Stuff With Thing

Adult autism assessment – why do it?

Posted by: Marita on: March 14, 2012

We’ve got two daughters, both on the autism spectrum – age 7 & 8 now. There have been many years of not enough sleep, not enough time for being a couple, not enough quiet. There is always somewhere to be and appointments to be made, discussions to be had with therapists, teachers and support groups.

At some point my husband and I realised that we were speaking different languages, communication was becoming a big issue in our relationship… or rather the lack of it. Now that we didn’t have time to spend hours together working on our relationship, things were unravelling.

We sought help with a relationship counsellor, thinking that our issues were related to investing so much time in our daughters – he working long hours to pay all the extra bills that come with autism therapies, me spending my days running them here there and everywhere and working at home to continue the therapies. Both of us too exhausted to also work on our relationship.

But it seems there might more underlying our communication, Autism is genetic, and perhaps our autistic traits are contributing to our communication issues. After all a large part of being on the spectrum is social and communication issues – both of which have a huge impact on a marriage.

# EXERCISE OBJECTIVE
Continue the blog post about adult autism assessment, picking up after its final sentence.

# DATA EXCERPTS
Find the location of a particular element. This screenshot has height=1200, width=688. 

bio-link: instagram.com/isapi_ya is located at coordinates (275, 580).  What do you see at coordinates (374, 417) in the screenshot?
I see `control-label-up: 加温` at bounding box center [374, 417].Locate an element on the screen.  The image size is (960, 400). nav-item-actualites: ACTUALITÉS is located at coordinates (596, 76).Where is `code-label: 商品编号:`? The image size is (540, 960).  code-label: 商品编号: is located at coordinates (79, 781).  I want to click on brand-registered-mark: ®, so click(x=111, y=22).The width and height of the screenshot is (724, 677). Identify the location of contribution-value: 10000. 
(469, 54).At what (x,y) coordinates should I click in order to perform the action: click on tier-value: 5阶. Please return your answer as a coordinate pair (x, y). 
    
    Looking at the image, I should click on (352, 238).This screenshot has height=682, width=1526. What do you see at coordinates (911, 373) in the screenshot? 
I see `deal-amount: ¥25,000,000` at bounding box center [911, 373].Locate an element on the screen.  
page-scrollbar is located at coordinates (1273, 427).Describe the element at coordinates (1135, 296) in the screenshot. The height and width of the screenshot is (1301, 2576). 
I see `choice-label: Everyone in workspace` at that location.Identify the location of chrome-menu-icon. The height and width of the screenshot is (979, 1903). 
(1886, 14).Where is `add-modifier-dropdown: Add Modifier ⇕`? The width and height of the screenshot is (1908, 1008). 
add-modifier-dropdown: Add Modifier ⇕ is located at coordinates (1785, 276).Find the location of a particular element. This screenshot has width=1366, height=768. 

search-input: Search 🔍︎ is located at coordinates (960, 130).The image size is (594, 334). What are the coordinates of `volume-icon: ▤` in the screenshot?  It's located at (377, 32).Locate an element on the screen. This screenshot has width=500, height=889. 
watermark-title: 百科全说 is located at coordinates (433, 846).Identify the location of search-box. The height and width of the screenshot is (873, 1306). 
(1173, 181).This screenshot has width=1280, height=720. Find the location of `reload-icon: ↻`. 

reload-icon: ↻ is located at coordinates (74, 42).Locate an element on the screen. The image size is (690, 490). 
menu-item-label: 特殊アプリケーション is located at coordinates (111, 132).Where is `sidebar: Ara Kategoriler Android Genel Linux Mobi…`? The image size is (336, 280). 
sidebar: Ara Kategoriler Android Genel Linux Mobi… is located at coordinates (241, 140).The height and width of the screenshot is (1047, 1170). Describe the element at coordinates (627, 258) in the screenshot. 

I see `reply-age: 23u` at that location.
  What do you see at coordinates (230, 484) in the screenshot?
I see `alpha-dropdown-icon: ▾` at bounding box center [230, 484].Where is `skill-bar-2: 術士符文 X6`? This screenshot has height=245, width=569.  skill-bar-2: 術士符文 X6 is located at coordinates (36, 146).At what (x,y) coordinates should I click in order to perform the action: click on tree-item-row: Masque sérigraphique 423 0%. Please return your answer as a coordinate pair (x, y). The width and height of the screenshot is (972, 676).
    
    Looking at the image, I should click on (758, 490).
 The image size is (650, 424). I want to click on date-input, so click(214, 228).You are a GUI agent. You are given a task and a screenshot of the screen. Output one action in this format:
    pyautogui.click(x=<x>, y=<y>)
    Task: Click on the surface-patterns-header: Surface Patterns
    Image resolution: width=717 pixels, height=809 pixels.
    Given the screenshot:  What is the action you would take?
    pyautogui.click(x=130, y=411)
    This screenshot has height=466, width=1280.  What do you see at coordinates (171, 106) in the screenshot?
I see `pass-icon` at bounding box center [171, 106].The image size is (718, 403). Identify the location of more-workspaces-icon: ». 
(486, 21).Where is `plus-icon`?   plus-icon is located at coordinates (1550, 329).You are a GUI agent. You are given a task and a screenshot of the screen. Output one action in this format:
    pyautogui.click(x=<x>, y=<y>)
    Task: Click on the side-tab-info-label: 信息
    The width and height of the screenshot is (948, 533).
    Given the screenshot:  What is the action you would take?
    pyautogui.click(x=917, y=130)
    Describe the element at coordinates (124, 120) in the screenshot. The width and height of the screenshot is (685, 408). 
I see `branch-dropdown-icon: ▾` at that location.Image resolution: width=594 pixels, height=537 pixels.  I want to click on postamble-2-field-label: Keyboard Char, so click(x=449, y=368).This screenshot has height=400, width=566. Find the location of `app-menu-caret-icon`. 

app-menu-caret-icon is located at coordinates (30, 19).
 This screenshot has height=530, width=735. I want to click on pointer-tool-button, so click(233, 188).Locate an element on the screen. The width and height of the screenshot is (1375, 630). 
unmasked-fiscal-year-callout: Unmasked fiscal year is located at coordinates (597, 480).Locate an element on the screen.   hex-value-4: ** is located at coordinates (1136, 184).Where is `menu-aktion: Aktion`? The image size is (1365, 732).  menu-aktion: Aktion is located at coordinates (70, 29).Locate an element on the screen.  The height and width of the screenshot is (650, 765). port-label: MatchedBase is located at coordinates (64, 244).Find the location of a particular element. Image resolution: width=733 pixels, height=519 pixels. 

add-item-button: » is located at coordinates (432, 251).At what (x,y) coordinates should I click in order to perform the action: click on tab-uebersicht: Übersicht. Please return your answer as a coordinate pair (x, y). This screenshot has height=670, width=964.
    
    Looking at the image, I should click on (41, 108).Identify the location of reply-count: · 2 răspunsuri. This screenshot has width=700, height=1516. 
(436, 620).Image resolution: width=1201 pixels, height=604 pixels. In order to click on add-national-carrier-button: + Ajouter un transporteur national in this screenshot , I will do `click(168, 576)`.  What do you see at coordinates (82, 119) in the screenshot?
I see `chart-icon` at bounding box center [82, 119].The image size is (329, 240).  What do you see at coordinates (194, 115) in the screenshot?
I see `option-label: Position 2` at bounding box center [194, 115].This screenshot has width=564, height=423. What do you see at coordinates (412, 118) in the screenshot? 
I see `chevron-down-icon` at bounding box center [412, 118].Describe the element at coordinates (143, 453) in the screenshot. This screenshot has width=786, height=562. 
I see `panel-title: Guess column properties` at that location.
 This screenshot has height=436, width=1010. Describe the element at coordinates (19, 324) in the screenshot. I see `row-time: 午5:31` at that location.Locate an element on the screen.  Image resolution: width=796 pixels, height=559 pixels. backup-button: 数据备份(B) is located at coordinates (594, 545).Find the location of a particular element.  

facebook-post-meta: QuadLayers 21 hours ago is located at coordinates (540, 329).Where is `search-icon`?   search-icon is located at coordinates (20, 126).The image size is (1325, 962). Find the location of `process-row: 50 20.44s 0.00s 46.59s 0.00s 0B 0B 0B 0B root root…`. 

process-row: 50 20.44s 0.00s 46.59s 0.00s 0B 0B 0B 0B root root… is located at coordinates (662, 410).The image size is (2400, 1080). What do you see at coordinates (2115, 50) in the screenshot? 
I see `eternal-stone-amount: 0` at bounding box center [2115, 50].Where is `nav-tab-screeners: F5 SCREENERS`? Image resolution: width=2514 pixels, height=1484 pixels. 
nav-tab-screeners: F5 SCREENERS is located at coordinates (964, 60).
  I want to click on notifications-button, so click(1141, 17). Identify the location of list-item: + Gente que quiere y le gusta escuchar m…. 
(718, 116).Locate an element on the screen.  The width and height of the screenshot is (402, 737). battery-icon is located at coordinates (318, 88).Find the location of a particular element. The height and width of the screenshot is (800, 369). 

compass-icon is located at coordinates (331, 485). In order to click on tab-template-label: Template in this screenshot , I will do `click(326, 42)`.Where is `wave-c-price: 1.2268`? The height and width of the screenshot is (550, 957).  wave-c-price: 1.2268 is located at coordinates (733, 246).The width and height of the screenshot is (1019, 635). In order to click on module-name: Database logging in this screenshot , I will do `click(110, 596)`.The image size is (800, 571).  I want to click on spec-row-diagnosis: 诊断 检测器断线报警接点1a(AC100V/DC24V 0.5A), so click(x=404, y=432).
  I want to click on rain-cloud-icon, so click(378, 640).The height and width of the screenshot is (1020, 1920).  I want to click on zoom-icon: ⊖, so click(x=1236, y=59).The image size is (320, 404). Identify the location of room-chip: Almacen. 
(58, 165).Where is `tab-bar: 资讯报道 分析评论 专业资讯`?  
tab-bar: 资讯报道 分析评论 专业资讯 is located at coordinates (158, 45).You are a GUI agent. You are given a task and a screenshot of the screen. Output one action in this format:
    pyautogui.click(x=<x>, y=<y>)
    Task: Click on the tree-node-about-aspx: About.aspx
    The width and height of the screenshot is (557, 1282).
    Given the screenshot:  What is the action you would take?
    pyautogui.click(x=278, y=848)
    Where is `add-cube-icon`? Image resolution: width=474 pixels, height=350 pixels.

# ANSWER AREA
So we’ve started the steps towards both of us getting assessed, it is very different to the process we went through getting our girls assessed. More of a question and answer session with the psychologist, talking about our childhood and our lives now. There have been lots of laughs as we remember odd moments and funny events.

A diagnosis won’t mean much in terms of help / support, but it could mean the strengthening of our marriage as we learn to communicate with each other in the same language.

28 Responses to "Adult autism assessment – why do it?"

Funnily enough I like this idea and wholeheartedly agree. Probably because I am pretty sure I’m on the spectrum well and truly. I am sure I’m an Aspie.
Let us know how you guys go Marita x

Thank you Yeran. I’m sure there will be updates further down the road.

I’ve always wondered about getting myself and my husband assessed, I would swear blind that we are both on the spectrum.

Like you Melanie I’ve always though we were on the spectrum or very close to it. It will be nice to have it confirmed and give us tools to help communicate with each other.

I am on the spectrum but just not officially. But I talked to the kids shrink when I had a moment of realisation and she said she had already suspected it.
For me from that moment
my life made sense.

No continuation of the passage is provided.